I'm confused by the implication from the antecedent $0 < |x - c| < \delta$ to the consequent. Should the consequent not be $|f''(x) - f''(c)| < \frac{1}{2}$ where $\epsilon = \frac{1}{2}$ (Since we are applying the definition of a limit for the first derivative curve)?

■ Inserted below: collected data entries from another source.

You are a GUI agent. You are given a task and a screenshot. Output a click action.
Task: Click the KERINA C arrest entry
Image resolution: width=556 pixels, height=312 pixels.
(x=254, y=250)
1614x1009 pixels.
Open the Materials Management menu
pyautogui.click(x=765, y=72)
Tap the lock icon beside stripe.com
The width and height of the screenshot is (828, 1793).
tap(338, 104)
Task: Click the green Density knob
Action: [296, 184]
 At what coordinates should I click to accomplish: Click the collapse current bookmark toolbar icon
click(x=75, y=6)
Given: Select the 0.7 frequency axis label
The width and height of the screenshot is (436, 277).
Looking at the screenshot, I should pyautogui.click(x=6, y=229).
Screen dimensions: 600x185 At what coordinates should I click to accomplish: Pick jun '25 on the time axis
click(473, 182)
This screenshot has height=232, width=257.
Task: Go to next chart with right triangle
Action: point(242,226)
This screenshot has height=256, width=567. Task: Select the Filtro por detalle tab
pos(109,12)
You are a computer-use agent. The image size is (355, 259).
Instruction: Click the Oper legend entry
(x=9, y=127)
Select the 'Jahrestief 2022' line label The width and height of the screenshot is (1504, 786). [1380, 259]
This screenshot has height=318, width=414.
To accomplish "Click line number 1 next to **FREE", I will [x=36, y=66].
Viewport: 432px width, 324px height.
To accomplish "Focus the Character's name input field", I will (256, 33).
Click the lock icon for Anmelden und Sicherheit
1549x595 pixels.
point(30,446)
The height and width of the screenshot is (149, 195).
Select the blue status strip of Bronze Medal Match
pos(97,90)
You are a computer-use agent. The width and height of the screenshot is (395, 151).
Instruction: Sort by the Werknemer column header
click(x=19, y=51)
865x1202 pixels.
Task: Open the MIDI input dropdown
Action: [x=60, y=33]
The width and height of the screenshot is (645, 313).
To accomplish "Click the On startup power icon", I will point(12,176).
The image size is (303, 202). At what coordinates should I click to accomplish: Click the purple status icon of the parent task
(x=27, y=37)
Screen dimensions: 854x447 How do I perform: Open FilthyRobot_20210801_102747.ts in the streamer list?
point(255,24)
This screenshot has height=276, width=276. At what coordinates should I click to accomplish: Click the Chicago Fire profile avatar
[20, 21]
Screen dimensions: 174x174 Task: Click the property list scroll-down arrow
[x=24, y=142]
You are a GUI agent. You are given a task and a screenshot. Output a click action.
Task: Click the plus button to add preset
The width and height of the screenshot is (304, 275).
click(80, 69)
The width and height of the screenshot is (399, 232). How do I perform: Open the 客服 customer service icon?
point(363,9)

$|f''(x) - f''(c)| < \frac{1}{2}$

$\leftrightarrow |f''(x) - \frac{f'(x) - f'(c)}{x - c}| < \frac{1}{2}$

$\leftrightarrow |f''(x) - 1| < \frac{1}{2}$

I don't understand why they don't have $f''(x)$ in their expression. Does someone please know why?

Thanks!

 

[fresh_42]

Homework Statement: Please see below
Relevant Equations: Please see below

For this problem,
View attachment 346372
I'm confused by the implication from the antecedent $0 < |x - c| < \delta$ to the consequent. Should the consequent not be $|f''(x) - f''(c)| < \frac{1}{2}$ where $\epsilon = \frac{1}{2}$ (Since we are applying the definition of a limit for the first derivative curve)?

Why? We already have $f''(c)=1.$ The statement is just a reformulation of this fact by using the definition of a derivative, choosing $\varepsilon =0.5$ and the definition of a limit with this given margin $\varepsilon .$ The proof goes:

\begin{align*}
1&=f''(c)\stackrel{\text{short for}}{=}\left. \dfrac{d}{dx} \right|_{x=c}f'(x)\stackrel{\text{def. of derivative of }f'}{=}\lim_{x \to c}\dfrac{f'(x)-f'(c)}{x-c}\\[12pt]
0&=\left(\lim_{x \to c}\dfrac{f'(x)-f'(c)}{x-c}\right)-1=\lim_{x \to c}\left(\dfrac{f'(x)-f'(c)}{x-c} - 1\right)\\[12pt]
&\left|\dfrac{f'(x)-f'(c)}{x-c}-1\right| \stackrel{\text{def. of limit at }x=c}{<} \varepsilon :=\dfrac{1}{2} \text{ for all } |x-c|<\delta\\[12pt]
&\substack{\text{definition of} \\ \text{the absolute values}}\quad\dfrac{1}{2}=1-\varepsilon <\dfrac{f'(x)-f'(c)}{x-c}<1+\varepsilon =\dfrac{3}{2} \text{ for all } c-\delta <x<c+\delta
\end{align*}